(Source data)
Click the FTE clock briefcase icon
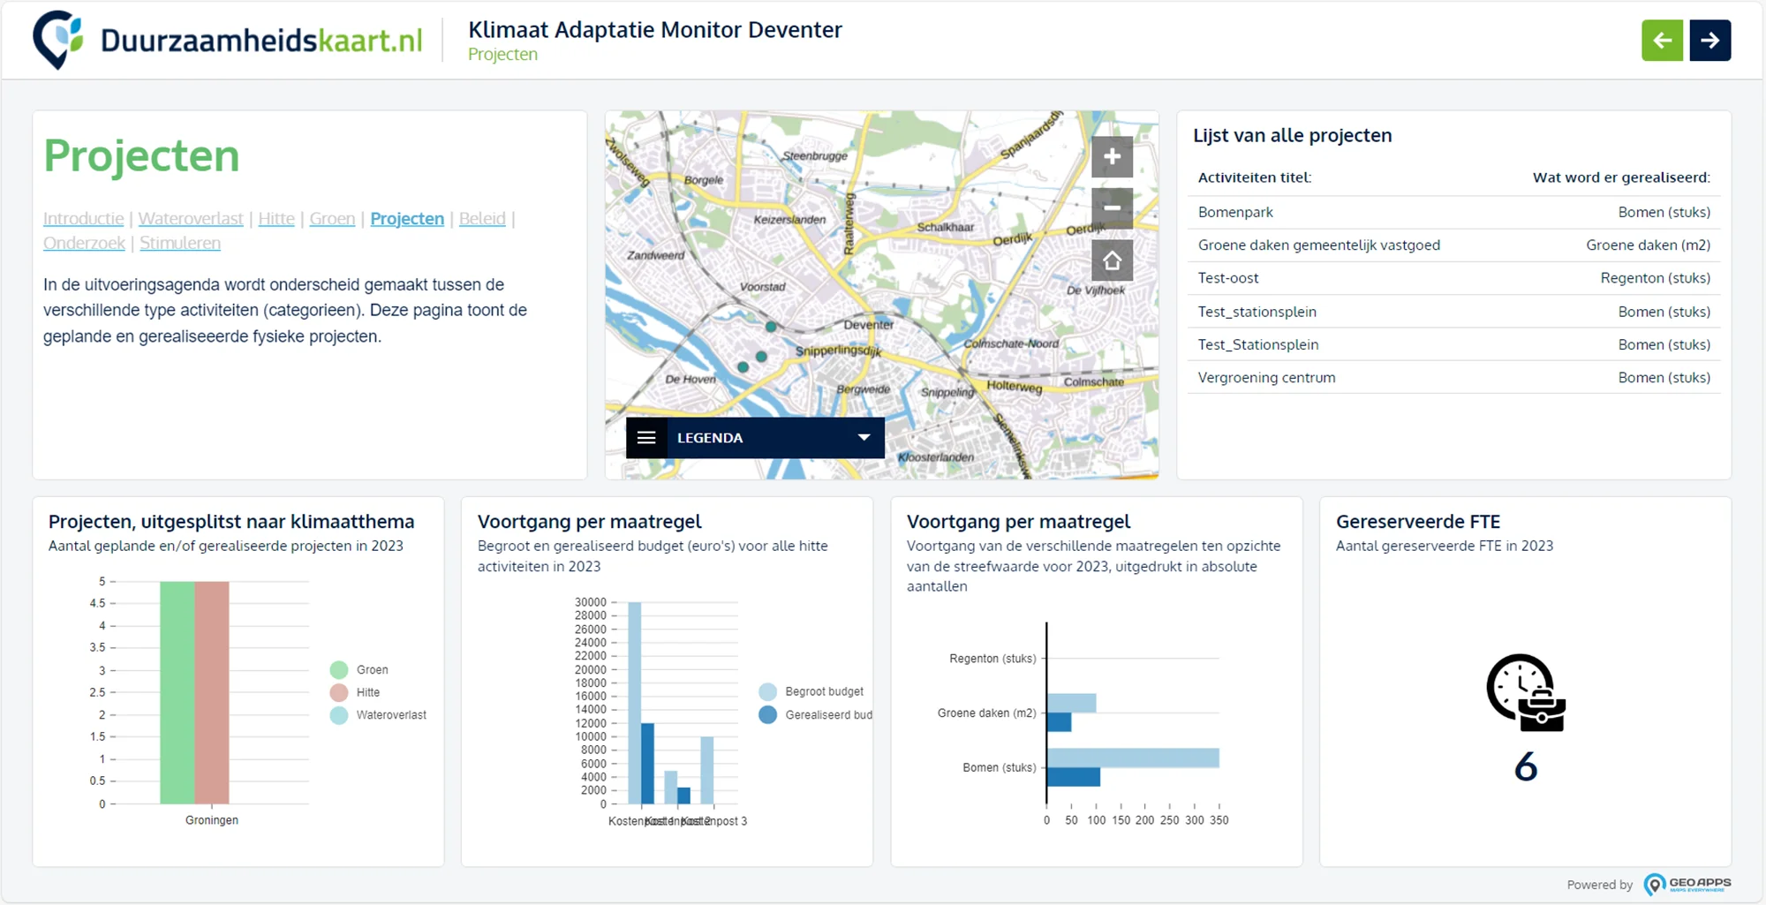 click(x=1526, y=692)
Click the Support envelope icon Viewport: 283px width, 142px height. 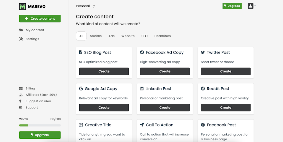pos(21,108)
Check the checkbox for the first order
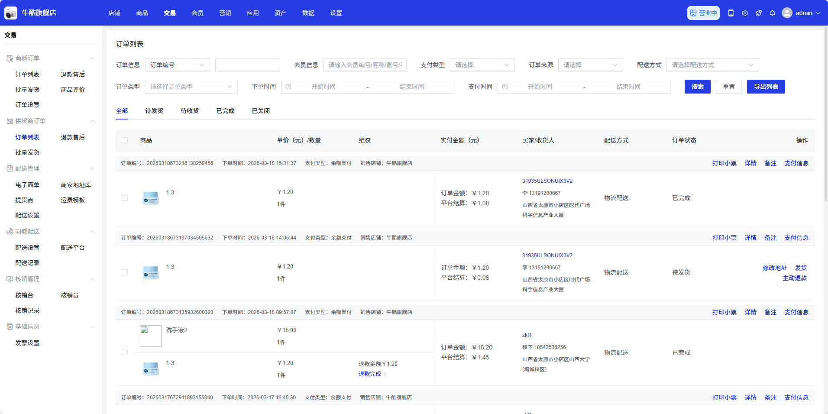The width and height of the screenshot is (828, 414). click(125, 198)
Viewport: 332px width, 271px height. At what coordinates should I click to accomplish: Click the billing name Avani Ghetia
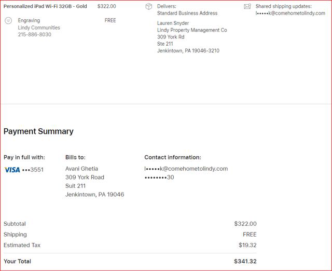pyautogui.click(x=81, y=169)
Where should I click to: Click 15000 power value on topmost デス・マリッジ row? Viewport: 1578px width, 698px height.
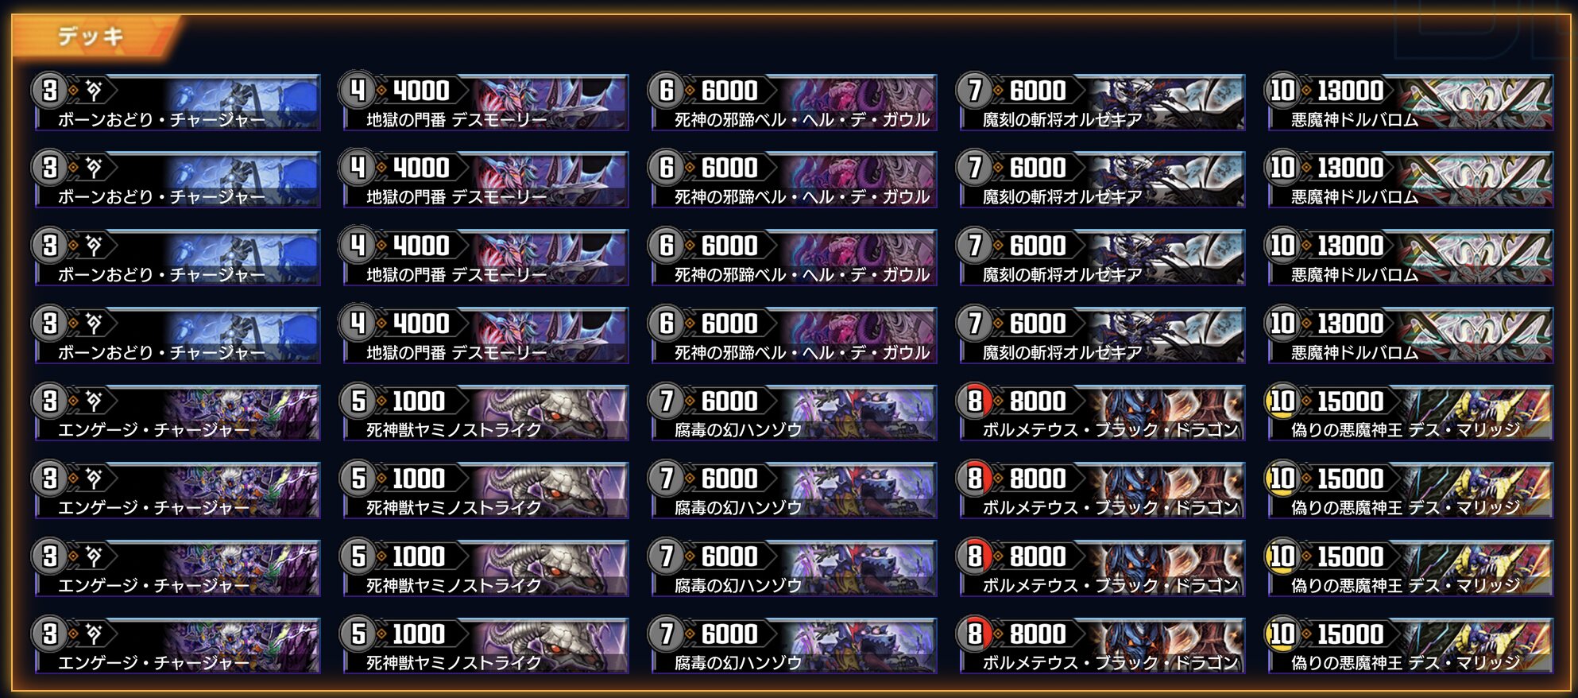point(1350,401)
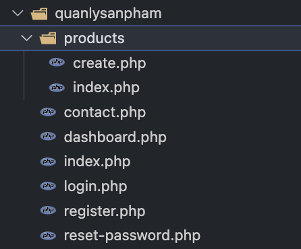The image size is (301, 249).
Task: Click PHP icon beside products index.php
Action: pyautogui.click(x=57, y=87)

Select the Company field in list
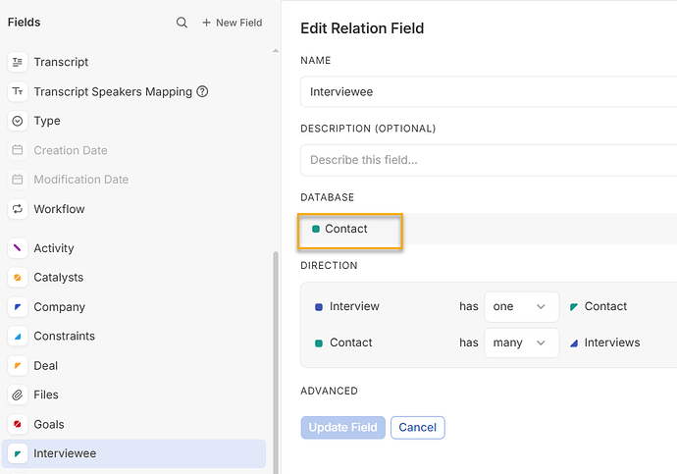[x=60, y=307]
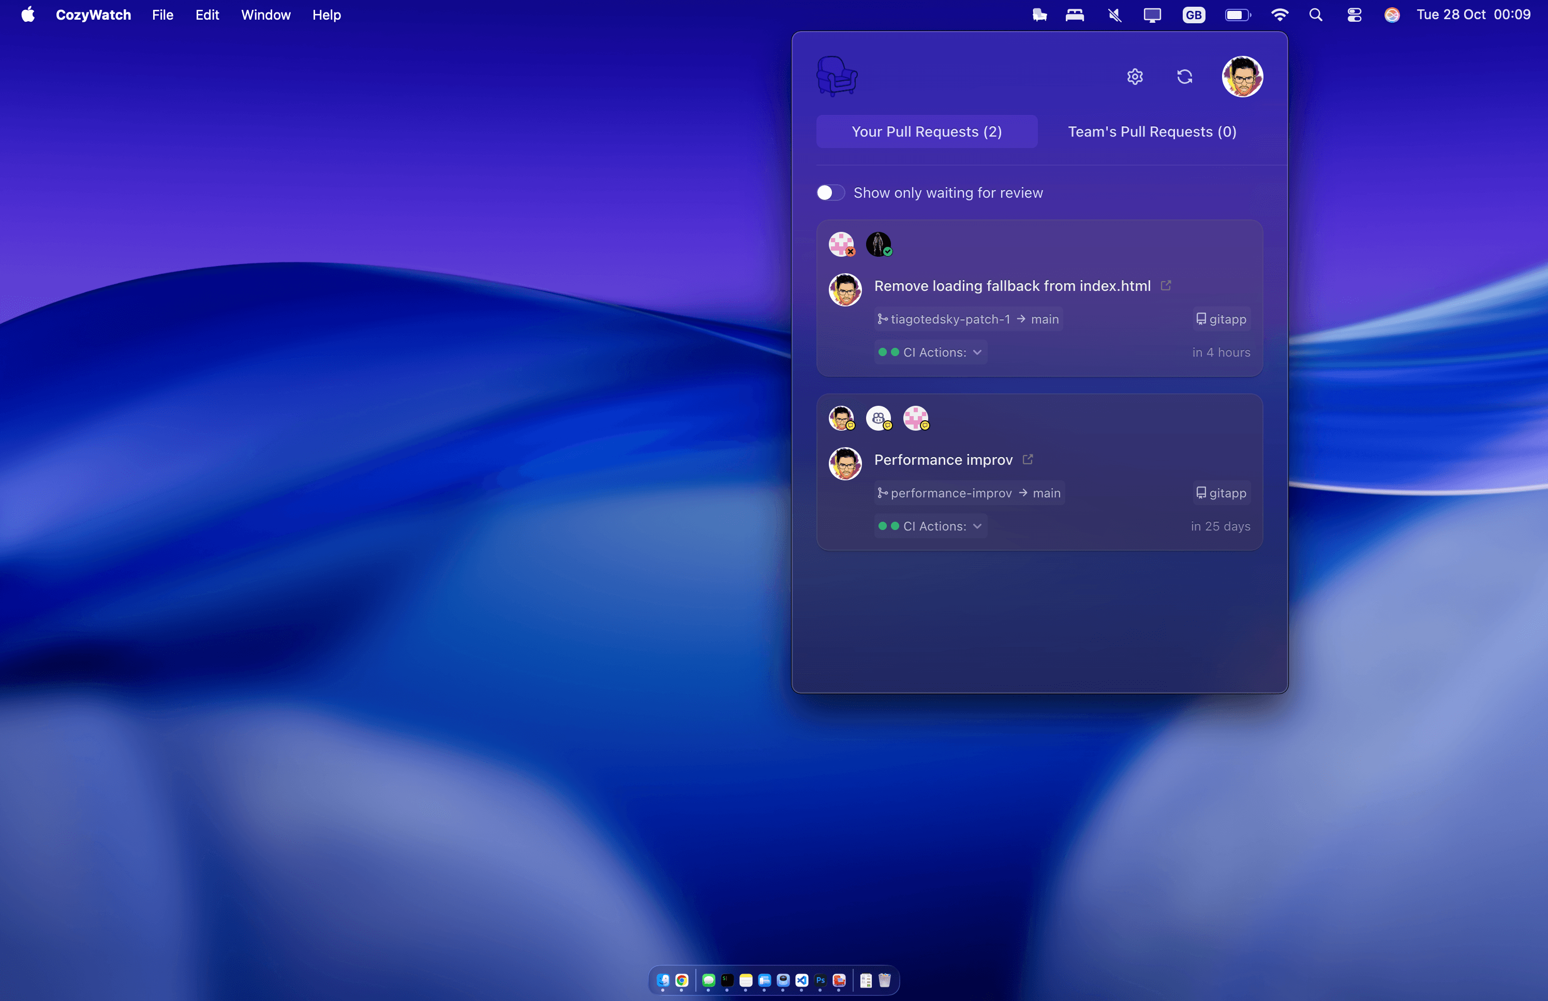The image size is (1548, 1001).
Task: Refresh pull requests using the sync icon
Action: [1185, 76]
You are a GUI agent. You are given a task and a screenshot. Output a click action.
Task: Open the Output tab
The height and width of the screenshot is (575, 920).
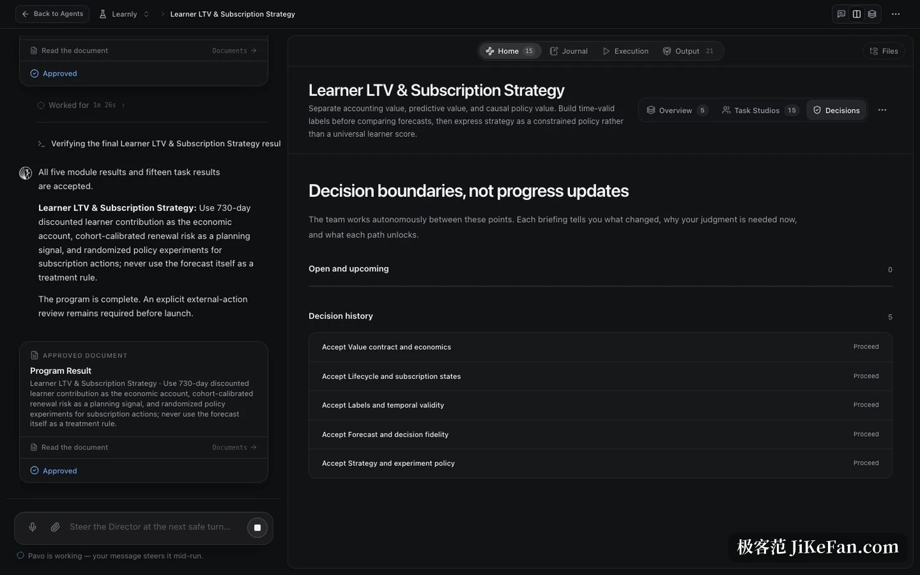click(x=688, y=51)
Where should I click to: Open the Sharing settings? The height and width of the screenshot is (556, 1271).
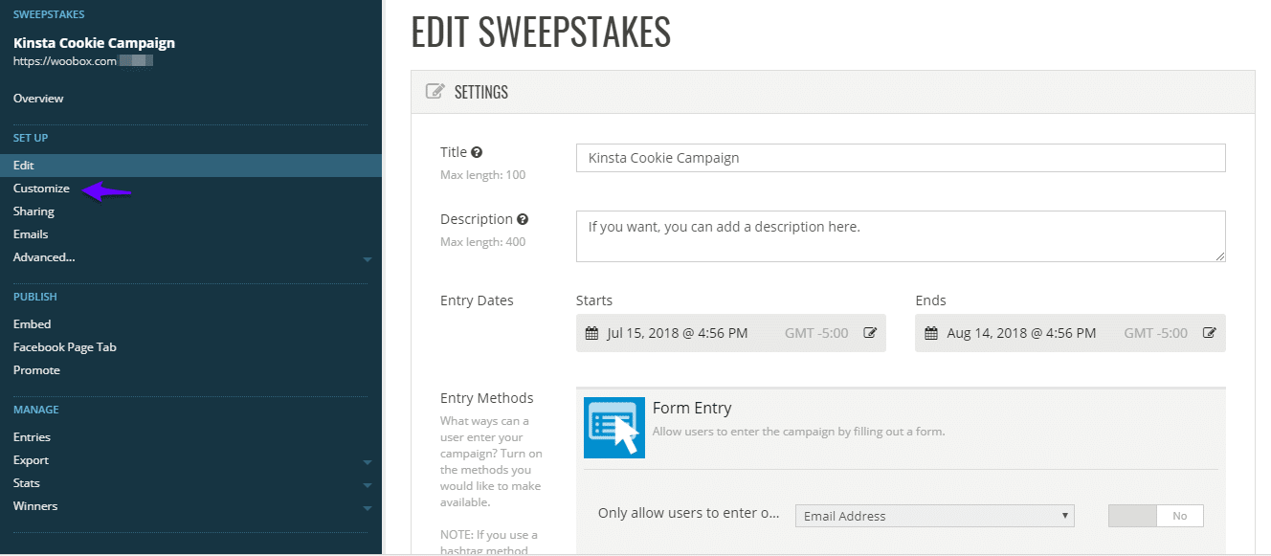click(x=33, y=211)
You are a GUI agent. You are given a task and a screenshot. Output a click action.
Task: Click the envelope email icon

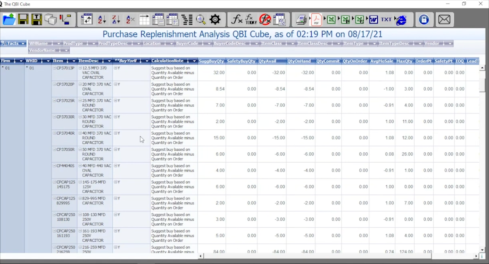click(444, 20)
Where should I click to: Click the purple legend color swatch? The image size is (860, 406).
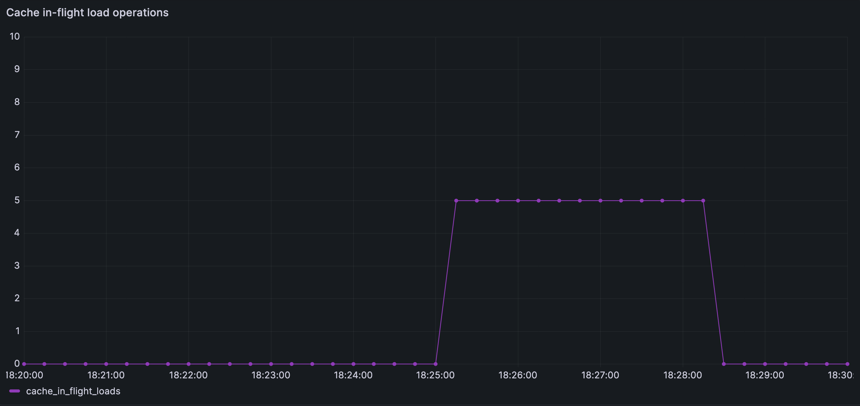[x=15, y=391]
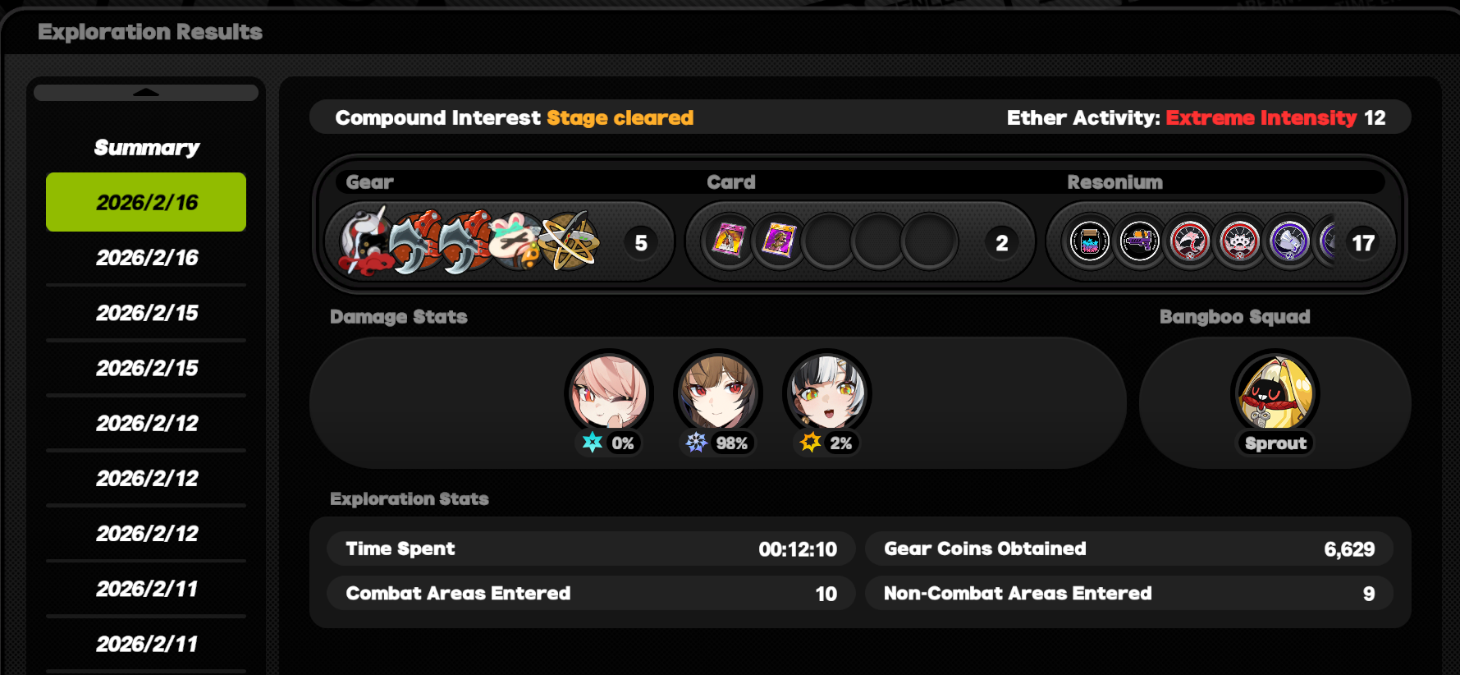
Task: Click the Gear count badge 5
Action: pos(641,243)
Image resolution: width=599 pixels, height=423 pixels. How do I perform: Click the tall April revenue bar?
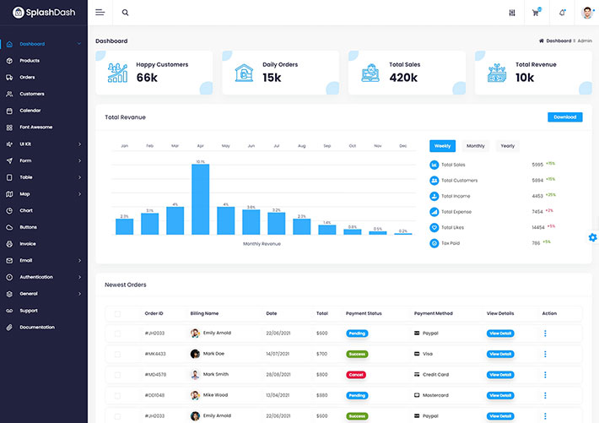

• [Aim of the exercise] Find every line in the material above that contains the word "Where" and copy each of those lines.

• [Result of this task]
Where should I click to: Click 15000 power value on topmost デス・マリッジ row? Viewport: 1578px width, 698px height.
Where should I click to: Open the Sharing settings? The height and width of the screenshot is (556, 1271).
Where should I click to: Click the purple legend color swatch? The image size is (860, 406).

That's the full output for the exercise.